When we talked about writing this blog, I asked Ryan how he would describe cross-country skiing. The first thing he said was “challenging.” The second thing, “addictive.” It was certainly both for us. In the days after our first two-hour lesson, we were both sore. Muscles we have probably never used ached. It was the good kind of soreness that you feel after you have had a nice long run. We have woken up every day since that first lesson wanting to do it again.
There are two basic types of cross-country skiing. There is the skate style skiing, which involves shifting weight from one ski to the other in a skating motion. The classic style, that we tried is performed on prepared trails that have pairs of parallel tracks carved into the snow. The skis used for cross-country are slimmer. These very thin skis fit into the tracks and require the skier to kick straight back lifting only their heel. Both varieties are among the most strenuous cardiovascular workouts one can do.
We all started all a little shaky but the instructor started us out slowly with exercises that had us skiing without poles tossing a ball back and forth to improve our balance on the skis. The first day was very challenging but also fun and exciting. The difficulty of learning this new skill was made to seem easier by the breathtaking views all around us. Whenever we stopped to take a very cold breath now and then we also took a look around at the beauty of the mountains that surrounded Kandersteg.
The pictures below are of Kate and Brian learning plow on the down hills (left) and learning the proper form for going uphill (right).
It started to snow again about half-way through the lesson. It was beautiful. The thick white flakes made it more difficult to see as it covered our glasses but also provided a little more traction for the skis.
On the second day, we had a new instructor. He pushed us a bit more to try new things, to go faster, to try bigger hills. He seemed to work well with the four of us and our individual skill levels, which we needed since of course the four of us all had our separate strengths and weaknesses.

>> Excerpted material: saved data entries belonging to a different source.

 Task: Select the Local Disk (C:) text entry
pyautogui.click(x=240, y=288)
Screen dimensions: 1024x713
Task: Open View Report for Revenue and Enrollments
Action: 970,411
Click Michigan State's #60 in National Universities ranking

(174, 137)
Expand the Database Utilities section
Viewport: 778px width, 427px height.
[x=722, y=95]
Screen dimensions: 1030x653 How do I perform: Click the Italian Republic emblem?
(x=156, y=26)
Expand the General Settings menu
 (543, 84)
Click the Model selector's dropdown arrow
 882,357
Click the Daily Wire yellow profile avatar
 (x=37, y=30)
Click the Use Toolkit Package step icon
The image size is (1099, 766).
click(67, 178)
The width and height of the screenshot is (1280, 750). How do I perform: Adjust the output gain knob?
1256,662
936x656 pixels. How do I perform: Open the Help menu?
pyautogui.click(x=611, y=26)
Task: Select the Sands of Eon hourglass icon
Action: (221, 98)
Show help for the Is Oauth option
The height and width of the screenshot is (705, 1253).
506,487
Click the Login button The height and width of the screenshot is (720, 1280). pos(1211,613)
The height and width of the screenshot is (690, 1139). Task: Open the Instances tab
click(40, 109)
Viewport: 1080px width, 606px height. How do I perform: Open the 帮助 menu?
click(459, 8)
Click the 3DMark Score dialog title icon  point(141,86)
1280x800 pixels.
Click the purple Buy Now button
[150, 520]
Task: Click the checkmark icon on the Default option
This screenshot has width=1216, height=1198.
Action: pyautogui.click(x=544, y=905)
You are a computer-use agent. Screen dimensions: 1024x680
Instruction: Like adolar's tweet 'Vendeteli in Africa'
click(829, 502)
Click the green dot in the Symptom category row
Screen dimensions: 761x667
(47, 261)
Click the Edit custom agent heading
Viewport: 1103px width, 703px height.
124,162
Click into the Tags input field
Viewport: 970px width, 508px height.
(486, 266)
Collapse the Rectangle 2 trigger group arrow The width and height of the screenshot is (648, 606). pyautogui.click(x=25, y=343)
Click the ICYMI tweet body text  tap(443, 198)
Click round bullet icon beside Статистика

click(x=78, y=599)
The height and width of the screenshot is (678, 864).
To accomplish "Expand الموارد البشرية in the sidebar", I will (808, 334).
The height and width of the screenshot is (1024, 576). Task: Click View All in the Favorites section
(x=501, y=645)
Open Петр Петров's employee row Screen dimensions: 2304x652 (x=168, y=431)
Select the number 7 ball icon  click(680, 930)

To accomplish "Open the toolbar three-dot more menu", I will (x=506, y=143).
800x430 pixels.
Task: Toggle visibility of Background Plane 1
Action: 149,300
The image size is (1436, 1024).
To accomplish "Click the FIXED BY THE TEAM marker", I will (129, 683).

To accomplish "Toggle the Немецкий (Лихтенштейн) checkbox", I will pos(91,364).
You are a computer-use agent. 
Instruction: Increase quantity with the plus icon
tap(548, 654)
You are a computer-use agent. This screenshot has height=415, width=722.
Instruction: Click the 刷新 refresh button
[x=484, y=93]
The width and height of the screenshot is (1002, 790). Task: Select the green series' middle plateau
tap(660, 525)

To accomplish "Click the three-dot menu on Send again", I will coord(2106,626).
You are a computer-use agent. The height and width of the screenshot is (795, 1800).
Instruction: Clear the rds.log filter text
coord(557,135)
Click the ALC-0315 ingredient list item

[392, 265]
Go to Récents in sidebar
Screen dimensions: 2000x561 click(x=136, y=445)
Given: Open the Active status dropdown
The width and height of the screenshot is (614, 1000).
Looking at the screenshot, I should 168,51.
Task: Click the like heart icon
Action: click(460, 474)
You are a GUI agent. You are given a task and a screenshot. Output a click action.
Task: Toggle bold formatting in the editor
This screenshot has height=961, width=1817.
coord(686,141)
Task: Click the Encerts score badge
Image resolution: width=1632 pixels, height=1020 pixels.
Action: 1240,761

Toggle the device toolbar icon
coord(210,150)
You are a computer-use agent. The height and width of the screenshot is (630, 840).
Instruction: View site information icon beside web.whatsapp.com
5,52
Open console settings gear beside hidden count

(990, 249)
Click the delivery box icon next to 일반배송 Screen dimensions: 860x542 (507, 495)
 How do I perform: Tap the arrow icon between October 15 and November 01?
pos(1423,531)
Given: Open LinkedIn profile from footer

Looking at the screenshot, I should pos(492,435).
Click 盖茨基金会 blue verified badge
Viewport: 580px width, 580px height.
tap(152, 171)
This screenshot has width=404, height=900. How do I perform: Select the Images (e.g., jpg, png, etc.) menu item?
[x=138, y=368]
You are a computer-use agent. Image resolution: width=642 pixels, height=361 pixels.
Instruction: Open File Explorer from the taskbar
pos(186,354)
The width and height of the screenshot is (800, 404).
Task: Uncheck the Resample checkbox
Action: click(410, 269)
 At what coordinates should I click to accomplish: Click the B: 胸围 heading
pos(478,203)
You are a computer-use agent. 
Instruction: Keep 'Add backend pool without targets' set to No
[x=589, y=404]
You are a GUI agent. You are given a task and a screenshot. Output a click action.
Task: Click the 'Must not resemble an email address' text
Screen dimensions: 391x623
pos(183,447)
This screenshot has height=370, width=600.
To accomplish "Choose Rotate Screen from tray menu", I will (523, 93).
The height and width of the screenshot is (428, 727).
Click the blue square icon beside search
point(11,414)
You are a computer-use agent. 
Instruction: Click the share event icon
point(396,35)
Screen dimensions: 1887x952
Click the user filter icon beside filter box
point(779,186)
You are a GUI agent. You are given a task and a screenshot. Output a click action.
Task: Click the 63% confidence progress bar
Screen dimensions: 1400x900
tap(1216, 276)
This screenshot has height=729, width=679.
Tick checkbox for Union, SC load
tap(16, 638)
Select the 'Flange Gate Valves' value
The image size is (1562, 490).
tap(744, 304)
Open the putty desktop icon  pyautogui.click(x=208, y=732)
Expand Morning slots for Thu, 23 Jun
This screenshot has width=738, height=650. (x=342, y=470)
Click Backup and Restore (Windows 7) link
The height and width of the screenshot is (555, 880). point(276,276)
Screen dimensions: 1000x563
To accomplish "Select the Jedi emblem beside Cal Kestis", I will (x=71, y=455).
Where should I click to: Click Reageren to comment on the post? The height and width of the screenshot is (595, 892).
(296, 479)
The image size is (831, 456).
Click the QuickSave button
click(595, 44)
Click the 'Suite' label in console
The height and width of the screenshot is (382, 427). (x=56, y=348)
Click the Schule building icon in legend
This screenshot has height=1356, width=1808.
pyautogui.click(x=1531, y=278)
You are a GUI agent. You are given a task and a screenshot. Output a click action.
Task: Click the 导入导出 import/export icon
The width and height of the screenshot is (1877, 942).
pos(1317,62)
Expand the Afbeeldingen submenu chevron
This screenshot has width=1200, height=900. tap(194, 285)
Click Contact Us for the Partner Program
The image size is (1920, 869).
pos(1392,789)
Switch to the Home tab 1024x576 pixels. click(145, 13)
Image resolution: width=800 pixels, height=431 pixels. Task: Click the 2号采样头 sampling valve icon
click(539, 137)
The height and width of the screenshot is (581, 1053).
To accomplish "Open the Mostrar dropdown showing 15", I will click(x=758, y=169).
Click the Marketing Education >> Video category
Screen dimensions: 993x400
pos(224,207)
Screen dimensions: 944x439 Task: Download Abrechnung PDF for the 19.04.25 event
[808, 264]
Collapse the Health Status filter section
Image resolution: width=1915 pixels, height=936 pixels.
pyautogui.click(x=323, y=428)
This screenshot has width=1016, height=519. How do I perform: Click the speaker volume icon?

The second day was probably my favorite because everything just sort of clicked. Approximately a foot of snow fell the day before so there was much more traction and it seemed a bit easier on the uphills. Even plowing on the downhill was a little easier with the fresh powder. Though, I would never say cross country skiing was easy by any means. It was probably the best workout we’ve had and each session lasted two hours!
On the last day of our lessons, we all went out to ski for a couple of hours on our own. We tried two new trails that we hadn’t see before. One took us through a residential area, over pretty bridges and down hills that I wasn’t really ready for. The pictures below are of one such hill. At the top of the hill, we joked about falling. Then near the bottom of the hill, the track I was on ended. We hadn’t learned what to do when the track ends (we would learn that in our third lesson). So, the second picture is a real fall. When my track ended, I opted for falling in the soft snow, which was actually kind of fun. So much so that I skied back up the hill and did it again!
On our last day, I spent a lot of time looking at Ryan’s back and then just trying to find him. He was FAST! The instructor showed him a few extra moves to challenge him. Ryan made quick work of all of the hills so when I twisted my ankle at the end of class and Brian was tired from moving so quickly on the hills, we cut our lessons short by about 10 minutes. However, the instructor had something more in store for Ryan. They skied FAST. Faster than Ryan had gone the previous days. He could just barely keep up. They went back to a tough hill that we had skied earlier in the day. Ryan was grabbing mouthfuls of snow to hydrate but he did keep up. When he found me later in the hotel lounge, I had never seen him so tired, sweaty and out of breath… still out of breath. Still he loved it and wanted to go back for more the next day.
Even with all the falling and the sore muscles, I’m already looking for our next ski destination! Next, we try down-hill skiing! Neither of us liked it the first time we tried it but maybe our tastes are changing. We have to give it a shot!
We learned one more thing later when Stefan stopped by the hotel to check on Kate and me. The Swiss German word for bruise literally translates to “blue kiss.” We all left Switzerland with lots of kisses… blue kisses, purple kisses, green kisses, even red kisses.